Direction: Copy the material below line for line, starting at the line that contains "Viewport: 1372px width, 892px height." and stopping after the line that contains "pos(32,433)".
--- start of Extracted entries ---
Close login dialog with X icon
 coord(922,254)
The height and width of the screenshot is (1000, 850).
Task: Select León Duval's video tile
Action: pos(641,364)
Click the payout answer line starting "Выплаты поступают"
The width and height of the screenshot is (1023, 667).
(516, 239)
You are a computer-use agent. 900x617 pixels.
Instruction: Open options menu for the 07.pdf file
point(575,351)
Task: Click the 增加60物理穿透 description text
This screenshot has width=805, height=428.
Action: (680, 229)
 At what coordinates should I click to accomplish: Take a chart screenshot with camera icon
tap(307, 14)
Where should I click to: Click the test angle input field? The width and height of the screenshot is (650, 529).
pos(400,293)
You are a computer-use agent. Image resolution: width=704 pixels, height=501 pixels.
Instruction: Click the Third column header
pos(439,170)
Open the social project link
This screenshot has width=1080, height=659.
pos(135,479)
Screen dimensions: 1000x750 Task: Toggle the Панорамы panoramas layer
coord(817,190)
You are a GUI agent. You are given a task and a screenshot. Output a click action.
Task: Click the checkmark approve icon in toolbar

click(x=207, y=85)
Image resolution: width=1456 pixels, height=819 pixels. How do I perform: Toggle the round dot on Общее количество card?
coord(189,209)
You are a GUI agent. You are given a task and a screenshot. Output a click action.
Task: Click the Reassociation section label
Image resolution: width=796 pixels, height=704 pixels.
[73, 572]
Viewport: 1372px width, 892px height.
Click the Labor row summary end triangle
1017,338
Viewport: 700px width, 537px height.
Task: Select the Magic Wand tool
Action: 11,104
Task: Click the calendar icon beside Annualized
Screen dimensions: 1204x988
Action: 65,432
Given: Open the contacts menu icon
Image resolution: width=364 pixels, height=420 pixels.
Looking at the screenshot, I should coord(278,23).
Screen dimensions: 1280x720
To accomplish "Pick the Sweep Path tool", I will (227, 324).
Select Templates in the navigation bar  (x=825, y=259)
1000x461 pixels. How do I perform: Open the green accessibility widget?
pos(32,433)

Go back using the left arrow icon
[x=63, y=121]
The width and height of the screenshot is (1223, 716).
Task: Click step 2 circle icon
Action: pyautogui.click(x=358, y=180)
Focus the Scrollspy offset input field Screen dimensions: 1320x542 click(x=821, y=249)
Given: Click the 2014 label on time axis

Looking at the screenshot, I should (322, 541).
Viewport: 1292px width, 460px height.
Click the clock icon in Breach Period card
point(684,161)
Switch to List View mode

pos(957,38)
--- end of Extracted entries ---
Solution below:
Viewport: 1372px width, 892px height.
Click the Labor row summary end triangle
1017,338
Viewport: 700px width, 537px height.
Task: Select the Magic Wand tool
Action: 11,104
Task: Click the calendar icon beside Annualized
Screen dimensions: 1204x988
Action: 65,432
Given: Open the contacts menu icon
Image resolution: width=364 pixels, height=420 pixels.
Looking at the screenshot, I should coord(278,23).
Screen dimensions: 1280x720
To accomplish "Pick the Sweep Path tool", I will (227, 324).
Select Templates in the navigation bar  (x=825, y=259)
1000x461 pixels. How do I perform: Open the green accessibility widget?
pos(32,433)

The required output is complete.